#### [Task instructions]
Rewrite the items below with every "Viewport" changed to "Display" and nothing else altered.

#### [Records shown]
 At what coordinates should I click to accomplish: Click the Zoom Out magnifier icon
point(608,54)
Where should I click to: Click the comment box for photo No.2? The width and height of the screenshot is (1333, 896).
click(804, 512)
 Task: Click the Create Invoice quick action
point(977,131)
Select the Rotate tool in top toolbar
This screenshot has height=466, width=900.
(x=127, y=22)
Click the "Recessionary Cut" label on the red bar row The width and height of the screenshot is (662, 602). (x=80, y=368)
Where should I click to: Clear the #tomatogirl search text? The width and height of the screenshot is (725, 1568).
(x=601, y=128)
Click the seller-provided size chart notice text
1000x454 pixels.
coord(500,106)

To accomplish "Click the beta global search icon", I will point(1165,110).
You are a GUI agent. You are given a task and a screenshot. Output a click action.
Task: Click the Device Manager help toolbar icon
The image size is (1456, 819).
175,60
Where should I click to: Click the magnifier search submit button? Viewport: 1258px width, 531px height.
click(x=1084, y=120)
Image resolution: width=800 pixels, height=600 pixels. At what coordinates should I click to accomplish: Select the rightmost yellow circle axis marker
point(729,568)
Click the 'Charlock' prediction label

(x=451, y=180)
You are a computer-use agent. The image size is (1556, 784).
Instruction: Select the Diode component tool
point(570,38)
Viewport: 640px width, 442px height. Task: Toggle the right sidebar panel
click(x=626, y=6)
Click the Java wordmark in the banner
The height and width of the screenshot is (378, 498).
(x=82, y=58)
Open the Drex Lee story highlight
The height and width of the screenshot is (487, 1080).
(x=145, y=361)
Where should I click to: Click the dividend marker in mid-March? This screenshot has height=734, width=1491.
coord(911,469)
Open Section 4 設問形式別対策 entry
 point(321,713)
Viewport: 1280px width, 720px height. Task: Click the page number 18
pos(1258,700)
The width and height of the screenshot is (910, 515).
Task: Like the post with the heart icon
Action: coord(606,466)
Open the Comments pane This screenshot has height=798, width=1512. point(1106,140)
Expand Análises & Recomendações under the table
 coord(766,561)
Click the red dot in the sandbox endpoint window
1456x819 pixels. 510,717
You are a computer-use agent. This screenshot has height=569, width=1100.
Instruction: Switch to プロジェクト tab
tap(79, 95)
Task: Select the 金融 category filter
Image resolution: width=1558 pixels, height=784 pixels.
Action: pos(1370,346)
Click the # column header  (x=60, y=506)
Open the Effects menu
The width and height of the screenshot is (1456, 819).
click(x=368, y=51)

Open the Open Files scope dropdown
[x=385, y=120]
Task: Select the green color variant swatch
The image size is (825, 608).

#### [Answer]
 At what coordinates should I click to accomplish: Click the Zoom Out magnifier icon
point(608,54)
Where should I click to: Click the comment box for photo No.2? The width and height of the screenshot is (1333, 896).
click(804, 512)
 Task: Click the Create Invoice quick action
point(977,131)
Select the Rotate tool in top toolbar
This screenshot has height=466, width=900.
(x=127, y=22)
Click the "Recessionary Cut" label on the red bar row The width and height of the screenshot is (662, 602). (x=80, y=368)
Where should I click to: Clear the #tomatogirl search text? The width and height of the screenshot is (725, 1568).
(x=601, y=128)
Click the seller-provided size chart notice text
1000x454 pixels.
coord(500,106)

To accomplish "Click the beta global search icon", I will point(1165,110).
You are a GUI agent. You are given a task and a screenshot. Output a click action.
Task: Click the Device Manager help toolbar icon
The image size is (1456, 819).
175,60
Where should I click to: Click the magnifier search submit button? Display: 1258px width, 531px height.
click(x=1084, y=120)
Image resolution: width=800 pixels, height=600 pixels. At what coordinates should I click to accomplish: Select the rightmost yellow circle axis marker
point(729,568)
Click the 'Charlock' prediction label

(x=451, y=180)
You are a computer-use agent. The image size is (1556, 784).
Instruction: Select the Diode component tool
point(570,38)
Display: 640px width, 442px height. Task: Toggle the right sidebar panel
click(x=626, y=6)
Click the Java wordmark in the banner
The height and width of the screenshot is (378, 498).
(x=82, y=58)
Open the Drex Lee story highlight
The height and width of the screenshot is (487, 1080).
(x=145, y=361)
Where should I click to: Click the dividend marker in mid-March? This screenshot has height=734, width=1491.
coord(911,469)
Open Section 4 設問形式別対策 entry
 point(321,713)
Display: 1280px width, 720px height. Task: Click the page number 18
pos(1258,700)
The width and height of the screenshot is (910, 515).
Task: Like the post with the heart icon
Action: coord(606,466)
Open the Comments pane This screenshot has height=798, width=1512. point(1106,140)
Expand Análises & Recomendações under the table
 coord(766,561)
Click the red dot in the sandbox endpoint window
1456x819 pixels. 510,717
You are a computer-use agent. This screenshot has height=569, width=1100.
Instruction: Switch to プロジェクト tab
tap(79, 95)
Task: Select the 金融 category filter
Image resolution: width=1558 pixels, height=784 pixels.
Action: pos(1370,346)
Click the # column header  (x=60, y=506)
Open the Effects menu
The width and height of the screenshot is (1456, 819).
click(x=368, y=51)

Open the Open Files scope dropdown
[x=385, y=120]
Task: Select the green color variant swatch
The image size is (825, 608).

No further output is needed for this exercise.